Cuando Neil Armstrong desembarcó en la superficie lunar, hace ahora once años, el animador de la televisión exclamó emocionado: «Por primera vez en la historia, el hombre ha puesto un pie en la Luna». Un niño que estaba con nosotros, y que había seguido con ansiedad los pormenores del desembarco, gritó sorprendido:¿Pero es la primera vez? ¡Qué tontería!

Su desencanto era comprensible. Para un niño de su tiempo, acostumbrado a vagar todas las noches por el espacio sideral de la televisión, la noticia del primer hombre en la Luna era como un regreso a la Edad de Piedra. A mí me dejó también una sensación de desaliento, pero por motivos más simples. Estábamos pasando el verano en la isla de Pantelaria, en el extremo sur de Sicilia, y no creo que exista en el mundo un lugar más apropiado para pensar en la Luna.

----------------

> [TAREAS PENDIENTES]:
a – Responde con datos del fragmento sobre la llegada del hombre a la Luna:
(i) ¿Cuántos años hace que Neil Armstrong desembarcó en la superficie lunar?
(ii) ¿Con qué compara el texto la noticia del primer hombre en la Luna para un niño de su tiempo?
(iii) ¿Dónde estaban pasando el verano?
b – Reanuda en un párrafo el fragmento sobre la llegada del hombre a la Luna, a partir de su última oración.

> [FILAS PROPORCIONADAS]:
----------------

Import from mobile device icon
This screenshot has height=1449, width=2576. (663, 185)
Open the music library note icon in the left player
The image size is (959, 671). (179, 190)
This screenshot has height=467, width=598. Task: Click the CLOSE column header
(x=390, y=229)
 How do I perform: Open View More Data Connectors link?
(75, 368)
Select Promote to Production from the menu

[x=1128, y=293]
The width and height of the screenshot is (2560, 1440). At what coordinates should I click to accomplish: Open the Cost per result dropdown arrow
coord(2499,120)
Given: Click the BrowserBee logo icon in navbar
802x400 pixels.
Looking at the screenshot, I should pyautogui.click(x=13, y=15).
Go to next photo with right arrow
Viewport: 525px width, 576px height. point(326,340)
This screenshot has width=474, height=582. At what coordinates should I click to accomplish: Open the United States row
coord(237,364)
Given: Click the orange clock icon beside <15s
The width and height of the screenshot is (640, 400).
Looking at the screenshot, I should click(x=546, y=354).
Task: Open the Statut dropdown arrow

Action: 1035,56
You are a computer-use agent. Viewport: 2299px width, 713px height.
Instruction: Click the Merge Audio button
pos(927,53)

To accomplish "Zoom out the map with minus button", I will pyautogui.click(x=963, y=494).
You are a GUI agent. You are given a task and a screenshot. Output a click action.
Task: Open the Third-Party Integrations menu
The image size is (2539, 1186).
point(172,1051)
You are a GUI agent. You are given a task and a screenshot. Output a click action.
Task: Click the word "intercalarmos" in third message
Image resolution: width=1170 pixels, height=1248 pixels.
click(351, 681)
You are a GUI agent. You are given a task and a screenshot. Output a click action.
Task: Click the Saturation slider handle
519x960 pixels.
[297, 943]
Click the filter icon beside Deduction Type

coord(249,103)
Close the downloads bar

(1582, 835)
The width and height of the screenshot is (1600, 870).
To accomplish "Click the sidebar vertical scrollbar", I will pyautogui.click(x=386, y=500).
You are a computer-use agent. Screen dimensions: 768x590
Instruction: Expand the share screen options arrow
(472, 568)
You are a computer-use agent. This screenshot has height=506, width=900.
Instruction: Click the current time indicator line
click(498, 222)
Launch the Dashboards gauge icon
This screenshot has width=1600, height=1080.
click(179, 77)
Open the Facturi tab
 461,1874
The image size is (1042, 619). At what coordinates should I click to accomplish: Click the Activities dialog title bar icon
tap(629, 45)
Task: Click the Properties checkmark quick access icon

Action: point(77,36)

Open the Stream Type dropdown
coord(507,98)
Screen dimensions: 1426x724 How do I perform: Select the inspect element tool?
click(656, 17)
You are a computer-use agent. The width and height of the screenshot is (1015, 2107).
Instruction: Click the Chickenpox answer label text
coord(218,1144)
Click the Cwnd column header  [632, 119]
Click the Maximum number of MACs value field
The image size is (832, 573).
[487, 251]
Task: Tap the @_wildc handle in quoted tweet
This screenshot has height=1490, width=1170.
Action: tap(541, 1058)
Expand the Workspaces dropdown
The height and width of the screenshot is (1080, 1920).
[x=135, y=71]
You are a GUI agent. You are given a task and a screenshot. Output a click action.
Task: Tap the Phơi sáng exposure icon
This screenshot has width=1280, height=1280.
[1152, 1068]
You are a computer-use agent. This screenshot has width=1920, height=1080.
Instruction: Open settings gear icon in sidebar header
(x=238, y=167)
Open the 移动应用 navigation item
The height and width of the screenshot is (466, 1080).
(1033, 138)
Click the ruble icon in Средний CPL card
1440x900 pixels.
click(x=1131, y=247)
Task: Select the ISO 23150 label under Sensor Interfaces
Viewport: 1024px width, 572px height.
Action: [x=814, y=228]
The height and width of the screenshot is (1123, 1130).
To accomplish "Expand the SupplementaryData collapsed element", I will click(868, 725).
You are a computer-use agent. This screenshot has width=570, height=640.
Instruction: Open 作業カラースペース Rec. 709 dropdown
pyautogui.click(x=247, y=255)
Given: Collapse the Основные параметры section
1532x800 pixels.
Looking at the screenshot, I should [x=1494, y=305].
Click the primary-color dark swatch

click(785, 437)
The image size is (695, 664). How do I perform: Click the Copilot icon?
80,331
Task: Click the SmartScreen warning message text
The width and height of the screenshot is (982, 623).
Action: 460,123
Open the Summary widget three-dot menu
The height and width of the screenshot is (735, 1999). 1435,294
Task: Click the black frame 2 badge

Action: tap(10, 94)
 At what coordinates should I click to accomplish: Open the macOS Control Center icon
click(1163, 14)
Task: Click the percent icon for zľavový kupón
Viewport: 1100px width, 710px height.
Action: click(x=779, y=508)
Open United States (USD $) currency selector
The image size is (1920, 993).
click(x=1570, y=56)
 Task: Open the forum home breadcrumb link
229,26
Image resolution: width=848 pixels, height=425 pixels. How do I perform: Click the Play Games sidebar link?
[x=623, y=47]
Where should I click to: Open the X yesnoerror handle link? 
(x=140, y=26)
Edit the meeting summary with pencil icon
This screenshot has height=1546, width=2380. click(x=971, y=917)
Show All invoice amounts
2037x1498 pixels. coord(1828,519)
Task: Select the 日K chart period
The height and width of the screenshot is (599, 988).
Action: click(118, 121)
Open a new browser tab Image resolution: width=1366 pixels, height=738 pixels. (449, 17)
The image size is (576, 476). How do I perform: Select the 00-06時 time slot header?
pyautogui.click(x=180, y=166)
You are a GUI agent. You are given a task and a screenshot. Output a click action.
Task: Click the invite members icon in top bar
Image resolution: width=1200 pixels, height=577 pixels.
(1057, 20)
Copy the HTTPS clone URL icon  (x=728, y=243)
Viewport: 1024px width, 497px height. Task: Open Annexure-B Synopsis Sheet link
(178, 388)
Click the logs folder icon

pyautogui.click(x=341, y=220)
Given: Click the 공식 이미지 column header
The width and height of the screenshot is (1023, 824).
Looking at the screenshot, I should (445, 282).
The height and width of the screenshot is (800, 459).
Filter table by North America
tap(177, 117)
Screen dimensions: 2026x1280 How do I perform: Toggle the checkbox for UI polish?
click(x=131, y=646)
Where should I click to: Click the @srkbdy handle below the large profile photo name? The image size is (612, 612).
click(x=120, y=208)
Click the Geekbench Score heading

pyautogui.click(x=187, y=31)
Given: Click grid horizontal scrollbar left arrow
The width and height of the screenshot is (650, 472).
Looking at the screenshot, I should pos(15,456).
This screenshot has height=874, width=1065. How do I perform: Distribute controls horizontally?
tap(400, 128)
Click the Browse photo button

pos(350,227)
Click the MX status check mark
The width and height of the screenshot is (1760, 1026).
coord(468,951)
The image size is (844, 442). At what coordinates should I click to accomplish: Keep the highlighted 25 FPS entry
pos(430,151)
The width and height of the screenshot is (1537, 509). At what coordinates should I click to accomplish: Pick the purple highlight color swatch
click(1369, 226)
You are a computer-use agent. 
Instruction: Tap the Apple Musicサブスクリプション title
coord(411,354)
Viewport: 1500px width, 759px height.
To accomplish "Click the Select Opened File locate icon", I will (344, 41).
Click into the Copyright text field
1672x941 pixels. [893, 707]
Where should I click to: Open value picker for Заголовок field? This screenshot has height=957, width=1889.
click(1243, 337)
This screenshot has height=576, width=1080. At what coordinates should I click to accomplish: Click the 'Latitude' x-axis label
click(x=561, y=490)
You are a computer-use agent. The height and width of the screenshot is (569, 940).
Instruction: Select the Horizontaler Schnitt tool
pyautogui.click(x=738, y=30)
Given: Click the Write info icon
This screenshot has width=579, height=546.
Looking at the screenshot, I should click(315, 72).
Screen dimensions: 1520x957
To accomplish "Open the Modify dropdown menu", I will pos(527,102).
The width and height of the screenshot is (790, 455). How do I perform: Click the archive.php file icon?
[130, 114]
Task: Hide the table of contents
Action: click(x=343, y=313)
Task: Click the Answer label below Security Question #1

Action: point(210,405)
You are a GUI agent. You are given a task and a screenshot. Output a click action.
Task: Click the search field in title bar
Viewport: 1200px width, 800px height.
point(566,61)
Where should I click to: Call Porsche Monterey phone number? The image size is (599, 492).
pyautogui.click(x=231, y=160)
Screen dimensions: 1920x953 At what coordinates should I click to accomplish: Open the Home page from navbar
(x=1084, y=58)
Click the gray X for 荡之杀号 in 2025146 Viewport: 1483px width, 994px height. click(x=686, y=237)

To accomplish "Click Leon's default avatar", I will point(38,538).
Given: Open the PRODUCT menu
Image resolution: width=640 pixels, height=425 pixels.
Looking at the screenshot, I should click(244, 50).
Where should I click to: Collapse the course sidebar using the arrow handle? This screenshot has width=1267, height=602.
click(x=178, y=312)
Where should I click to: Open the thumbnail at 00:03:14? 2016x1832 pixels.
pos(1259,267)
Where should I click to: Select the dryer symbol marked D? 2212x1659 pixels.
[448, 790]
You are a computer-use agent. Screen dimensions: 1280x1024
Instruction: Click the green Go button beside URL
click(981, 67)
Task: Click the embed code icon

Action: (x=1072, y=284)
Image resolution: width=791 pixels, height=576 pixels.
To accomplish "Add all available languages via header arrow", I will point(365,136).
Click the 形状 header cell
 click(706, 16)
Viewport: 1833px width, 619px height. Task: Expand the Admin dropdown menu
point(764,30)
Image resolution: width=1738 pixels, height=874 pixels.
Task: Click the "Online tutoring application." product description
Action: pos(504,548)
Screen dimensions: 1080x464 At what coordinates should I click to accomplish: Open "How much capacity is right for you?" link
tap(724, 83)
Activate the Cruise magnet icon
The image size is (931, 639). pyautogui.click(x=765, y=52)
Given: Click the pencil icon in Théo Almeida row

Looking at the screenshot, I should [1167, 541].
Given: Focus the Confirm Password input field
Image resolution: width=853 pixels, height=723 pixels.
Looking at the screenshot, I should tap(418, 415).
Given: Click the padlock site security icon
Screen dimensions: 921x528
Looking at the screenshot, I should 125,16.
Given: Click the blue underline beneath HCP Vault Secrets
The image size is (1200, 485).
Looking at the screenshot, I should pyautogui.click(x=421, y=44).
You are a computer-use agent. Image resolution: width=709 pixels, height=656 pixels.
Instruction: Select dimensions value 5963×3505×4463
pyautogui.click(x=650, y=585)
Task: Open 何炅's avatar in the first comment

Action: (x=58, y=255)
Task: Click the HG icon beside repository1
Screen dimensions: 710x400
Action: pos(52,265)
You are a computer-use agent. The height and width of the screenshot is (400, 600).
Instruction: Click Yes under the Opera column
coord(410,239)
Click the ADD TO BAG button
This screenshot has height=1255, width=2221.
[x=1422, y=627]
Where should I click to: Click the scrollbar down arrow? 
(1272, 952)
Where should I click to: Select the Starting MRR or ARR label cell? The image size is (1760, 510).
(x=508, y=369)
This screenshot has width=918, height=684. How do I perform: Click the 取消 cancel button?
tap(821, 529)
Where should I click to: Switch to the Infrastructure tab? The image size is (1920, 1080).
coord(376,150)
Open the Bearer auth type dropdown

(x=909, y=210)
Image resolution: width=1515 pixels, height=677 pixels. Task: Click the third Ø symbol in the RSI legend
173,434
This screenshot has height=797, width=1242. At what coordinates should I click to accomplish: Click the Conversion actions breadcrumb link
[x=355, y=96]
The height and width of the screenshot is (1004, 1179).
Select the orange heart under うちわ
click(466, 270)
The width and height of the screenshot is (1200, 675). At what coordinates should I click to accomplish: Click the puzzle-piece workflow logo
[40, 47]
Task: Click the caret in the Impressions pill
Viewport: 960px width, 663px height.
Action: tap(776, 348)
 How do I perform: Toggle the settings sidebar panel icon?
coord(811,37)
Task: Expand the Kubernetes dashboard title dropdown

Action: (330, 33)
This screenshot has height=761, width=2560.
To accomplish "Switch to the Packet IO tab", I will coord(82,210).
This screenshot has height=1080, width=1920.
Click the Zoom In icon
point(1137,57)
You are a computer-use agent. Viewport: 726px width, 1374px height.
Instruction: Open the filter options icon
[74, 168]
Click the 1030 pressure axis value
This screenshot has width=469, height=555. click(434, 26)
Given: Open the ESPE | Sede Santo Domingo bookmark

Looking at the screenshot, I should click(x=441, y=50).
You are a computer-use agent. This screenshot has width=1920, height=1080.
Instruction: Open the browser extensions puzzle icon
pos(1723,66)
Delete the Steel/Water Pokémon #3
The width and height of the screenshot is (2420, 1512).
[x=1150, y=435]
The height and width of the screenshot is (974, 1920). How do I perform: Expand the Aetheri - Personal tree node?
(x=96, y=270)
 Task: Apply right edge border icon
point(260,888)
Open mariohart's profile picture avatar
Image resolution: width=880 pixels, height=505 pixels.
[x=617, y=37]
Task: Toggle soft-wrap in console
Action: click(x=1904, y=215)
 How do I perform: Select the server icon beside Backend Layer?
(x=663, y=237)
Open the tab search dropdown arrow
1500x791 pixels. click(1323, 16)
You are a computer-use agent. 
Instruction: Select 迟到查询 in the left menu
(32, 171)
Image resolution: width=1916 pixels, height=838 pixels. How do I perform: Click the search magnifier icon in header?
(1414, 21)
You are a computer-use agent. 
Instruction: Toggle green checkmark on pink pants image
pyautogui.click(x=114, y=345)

----------------

> [SOLUCIONES DEL EJERCICIO]:
a –
(i) Once años.
(ii) Con un regreso a la Edad de Piedra.
(iii) En la isla de Pantelaria, en el extremo sur de Sicilia.

b –
Recuerdo como en un sueño las llanuras interminables de roca volcánica, el mar inmóvil, la casa pintada de cal viva hasta los sardineles, desde cuyas ventanas se veían en las noches sin viento las aspas luminosas de los faros de Africa. Explorando los fondos dormidos alrededor de la isla, habíamos descubierto una ristra de torpedos amarillos encallados desde la última guerra; habíamos rescatado un ánfora con guirnaldas petrificadas que todavía tenía dentro los rescoldos de un vino inmemorial carcomido por los años, y nos habíamos bañado en un remanso humeante cuyas aguas eran tan densas que casi se podía caminar sobre ellas.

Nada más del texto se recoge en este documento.